Under the policy announced Friday, the education department will subsidize the cost of ATRs who are permanently hired, paying 50 percent of their salaries next school year and 25 percent the following school year.

Where have they worked previously?

This question is important because the answer gives a sense of where educators in the ATR are likely to be placed this fall. The education department’s original policy called for an educator to be placed within the same district they left, but the change announced in July allowed for placement anywhere within the same borough.

Almost half of ATR members, as of June 2016-17, came from high schools. That isn’t surprising: Former Mayor Michael Bloomberg and Chancellor Joel Klein targeted large high schools for closure, breaking them up into smaller schools as part of a turnaround strategy.

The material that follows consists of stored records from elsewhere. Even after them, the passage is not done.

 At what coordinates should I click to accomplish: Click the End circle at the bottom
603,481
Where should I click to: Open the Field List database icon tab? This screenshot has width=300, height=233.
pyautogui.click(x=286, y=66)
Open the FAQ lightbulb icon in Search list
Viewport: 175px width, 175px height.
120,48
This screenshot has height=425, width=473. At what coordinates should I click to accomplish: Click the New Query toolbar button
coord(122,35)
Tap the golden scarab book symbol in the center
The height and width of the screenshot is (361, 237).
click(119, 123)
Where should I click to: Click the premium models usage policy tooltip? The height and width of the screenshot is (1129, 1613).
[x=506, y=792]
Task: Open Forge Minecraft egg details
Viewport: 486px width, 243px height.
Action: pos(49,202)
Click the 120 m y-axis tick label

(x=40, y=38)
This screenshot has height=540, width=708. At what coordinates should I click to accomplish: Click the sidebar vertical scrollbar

Of the school districts serving K- 8 students, District 19 in Brooklyn’s East New York and District 24 in Queens had among the most educators in the ATR. Each had 26.

What subjects do they teach?

The largest share of teachers in the ATR — 27 percent — are licensed to teach in early childhood or elementary school grades. Another 11 percent are licensed social studies teachers, 9 percent are math teachers and 8 percent are English teachers.

Questions have been raised in the past about whether the teachers in the pool had skills that were too narrow or out of date. A 2010 Chalkbeat story found that a quarter of teachers then in the pool were licensed to teach relatively obscure classes like swimming, jewelry-making and accounting.